- [Stored dataset items]:
******
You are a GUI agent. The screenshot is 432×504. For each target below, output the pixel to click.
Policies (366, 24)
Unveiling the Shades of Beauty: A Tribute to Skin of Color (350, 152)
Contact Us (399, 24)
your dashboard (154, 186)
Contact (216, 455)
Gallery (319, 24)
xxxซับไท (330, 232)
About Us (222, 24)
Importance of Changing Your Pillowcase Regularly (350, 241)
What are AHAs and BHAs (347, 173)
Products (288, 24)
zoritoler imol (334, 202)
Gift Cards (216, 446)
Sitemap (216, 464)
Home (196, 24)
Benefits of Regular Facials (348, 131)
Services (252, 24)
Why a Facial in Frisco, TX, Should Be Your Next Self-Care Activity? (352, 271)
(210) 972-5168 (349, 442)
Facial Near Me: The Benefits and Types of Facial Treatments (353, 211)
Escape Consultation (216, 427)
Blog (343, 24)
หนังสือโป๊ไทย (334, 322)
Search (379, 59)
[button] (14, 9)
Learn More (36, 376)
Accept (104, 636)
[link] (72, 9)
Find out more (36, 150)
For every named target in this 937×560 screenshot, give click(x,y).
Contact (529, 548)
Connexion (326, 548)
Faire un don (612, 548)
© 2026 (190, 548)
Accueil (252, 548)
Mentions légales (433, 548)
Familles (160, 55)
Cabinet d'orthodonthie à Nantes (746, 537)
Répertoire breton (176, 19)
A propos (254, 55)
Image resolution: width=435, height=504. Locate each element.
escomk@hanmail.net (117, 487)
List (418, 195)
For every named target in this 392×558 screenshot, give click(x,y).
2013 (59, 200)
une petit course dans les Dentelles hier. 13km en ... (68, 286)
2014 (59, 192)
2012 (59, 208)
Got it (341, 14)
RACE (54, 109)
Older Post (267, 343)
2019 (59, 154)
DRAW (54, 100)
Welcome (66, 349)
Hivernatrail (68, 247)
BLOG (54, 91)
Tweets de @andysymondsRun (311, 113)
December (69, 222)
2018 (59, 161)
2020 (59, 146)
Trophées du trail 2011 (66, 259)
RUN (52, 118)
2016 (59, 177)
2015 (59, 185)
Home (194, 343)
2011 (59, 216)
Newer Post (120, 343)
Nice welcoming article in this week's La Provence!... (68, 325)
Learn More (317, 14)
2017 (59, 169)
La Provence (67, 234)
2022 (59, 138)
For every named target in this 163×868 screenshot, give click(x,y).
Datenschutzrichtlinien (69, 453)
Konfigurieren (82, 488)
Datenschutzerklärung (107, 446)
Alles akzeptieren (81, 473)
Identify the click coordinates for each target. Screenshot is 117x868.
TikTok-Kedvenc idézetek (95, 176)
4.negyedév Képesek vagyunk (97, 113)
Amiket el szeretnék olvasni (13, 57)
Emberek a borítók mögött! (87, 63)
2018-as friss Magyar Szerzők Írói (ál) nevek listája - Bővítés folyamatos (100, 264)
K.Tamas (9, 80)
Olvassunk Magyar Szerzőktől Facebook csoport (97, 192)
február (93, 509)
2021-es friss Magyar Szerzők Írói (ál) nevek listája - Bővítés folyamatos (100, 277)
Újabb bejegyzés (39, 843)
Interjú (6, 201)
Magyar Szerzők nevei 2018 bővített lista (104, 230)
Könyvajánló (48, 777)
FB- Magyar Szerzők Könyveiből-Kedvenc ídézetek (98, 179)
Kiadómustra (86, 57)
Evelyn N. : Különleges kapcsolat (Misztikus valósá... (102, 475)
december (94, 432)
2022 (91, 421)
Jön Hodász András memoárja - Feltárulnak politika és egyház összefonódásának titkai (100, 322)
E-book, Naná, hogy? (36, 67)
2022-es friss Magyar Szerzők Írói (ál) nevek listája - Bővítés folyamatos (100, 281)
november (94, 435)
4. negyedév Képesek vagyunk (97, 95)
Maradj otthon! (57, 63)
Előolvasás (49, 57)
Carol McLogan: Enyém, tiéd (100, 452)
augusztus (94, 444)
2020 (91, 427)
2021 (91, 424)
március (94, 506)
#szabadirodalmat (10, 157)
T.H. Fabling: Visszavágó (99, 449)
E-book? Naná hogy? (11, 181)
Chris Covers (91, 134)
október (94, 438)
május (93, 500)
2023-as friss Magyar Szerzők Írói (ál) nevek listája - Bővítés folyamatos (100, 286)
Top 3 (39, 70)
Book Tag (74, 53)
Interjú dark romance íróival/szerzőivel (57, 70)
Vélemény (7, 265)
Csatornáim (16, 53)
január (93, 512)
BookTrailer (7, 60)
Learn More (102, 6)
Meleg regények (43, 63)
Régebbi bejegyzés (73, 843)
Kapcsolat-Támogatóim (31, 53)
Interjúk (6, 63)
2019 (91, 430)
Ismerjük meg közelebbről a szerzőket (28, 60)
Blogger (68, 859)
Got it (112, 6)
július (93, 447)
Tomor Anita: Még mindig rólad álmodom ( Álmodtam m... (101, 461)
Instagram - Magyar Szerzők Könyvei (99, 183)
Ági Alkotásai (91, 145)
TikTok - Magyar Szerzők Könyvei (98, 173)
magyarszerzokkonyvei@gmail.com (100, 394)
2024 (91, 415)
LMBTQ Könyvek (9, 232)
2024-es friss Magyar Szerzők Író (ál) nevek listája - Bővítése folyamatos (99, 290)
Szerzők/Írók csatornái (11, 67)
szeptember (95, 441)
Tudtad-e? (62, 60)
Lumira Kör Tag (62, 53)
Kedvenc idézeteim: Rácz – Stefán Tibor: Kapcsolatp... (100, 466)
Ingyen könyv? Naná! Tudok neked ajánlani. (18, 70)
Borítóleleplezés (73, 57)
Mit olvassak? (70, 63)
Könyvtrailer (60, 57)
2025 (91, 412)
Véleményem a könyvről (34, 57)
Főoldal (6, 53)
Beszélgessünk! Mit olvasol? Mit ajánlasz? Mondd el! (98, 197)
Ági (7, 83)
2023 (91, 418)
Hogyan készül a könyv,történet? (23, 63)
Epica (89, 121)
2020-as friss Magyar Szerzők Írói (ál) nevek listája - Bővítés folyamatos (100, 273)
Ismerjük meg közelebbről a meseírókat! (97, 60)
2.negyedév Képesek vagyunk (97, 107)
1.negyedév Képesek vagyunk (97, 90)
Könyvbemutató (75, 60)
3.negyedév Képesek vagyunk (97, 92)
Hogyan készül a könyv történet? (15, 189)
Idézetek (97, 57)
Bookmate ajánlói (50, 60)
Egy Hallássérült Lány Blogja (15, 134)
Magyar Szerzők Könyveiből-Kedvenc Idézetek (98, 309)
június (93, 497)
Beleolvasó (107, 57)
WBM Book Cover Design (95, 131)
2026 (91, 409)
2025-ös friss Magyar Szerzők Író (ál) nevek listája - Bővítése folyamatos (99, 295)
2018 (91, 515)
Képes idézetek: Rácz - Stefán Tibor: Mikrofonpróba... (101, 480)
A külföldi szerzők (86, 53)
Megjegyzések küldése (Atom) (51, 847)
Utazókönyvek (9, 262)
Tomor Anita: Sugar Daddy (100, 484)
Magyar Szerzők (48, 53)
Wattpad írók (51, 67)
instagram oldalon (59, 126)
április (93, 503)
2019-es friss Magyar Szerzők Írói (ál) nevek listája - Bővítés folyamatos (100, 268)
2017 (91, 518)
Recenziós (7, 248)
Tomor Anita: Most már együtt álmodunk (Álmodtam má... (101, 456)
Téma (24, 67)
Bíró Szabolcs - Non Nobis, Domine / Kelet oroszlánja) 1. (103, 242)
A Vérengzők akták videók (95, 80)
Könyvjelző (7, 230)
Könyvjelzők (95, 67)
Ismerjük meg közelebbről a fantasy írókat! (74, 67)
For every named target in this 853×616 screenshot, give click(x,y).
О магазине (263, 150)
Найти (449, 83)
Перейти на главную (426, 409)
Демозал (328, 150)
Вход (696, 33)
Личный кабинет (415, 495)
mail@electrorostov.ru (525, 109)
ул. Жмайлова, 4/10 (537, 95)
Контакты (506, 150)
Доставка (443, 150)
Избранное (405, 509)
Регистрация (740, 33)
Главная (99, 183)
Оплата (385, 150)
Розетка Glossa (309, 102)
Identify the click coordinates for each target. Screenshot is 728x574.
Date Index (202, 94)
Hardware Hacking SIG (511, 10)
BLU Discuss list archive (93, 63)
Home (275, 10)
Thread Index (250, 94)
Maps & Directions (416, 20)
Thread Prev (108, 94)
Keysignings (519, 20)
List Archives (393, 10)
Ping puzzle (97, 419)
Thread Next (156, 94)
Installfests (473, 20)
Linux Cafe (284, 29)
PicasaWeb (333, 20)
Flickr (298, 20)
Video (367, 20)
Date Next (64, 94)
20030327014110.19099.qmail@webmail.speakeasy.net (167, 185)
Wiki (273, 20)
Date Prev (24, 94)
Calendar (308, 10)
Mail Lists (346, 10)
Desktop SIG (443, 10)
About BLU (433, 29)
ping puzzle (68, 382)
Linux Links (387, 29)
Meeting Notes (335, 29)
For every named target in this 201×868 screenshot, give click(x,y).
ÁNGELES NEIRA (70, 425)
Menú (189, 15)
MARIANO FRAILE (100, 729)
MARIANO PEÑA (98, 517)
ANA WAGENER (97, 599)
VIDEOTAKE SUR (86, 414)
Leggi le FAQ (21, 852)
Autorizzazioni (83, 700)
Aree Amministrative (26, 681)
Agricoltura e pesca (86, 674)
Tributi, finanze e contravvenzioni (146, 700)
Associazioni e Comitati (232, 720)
******
- [Goal of the exercise]: Rewrite the lines from the one containing "Bíró Szabolcs - Non" through the one containing "Ismerjük meg közelebbről a fantasy", swapping "fantasy" for "sci-fi" and keeping everything else the same.

- [Answer in full]:
Bíró Szabolcs - Non Nobis, Domine / Kelet oroszlánja) 1. (103, 242)
A Vérengzők akták videók (95, 80)
Könyvjelző (7, 230)
Könyvjelzők (95, 67)
Ismerjük meg közelebbről a sci-fi írókat! (74, 67)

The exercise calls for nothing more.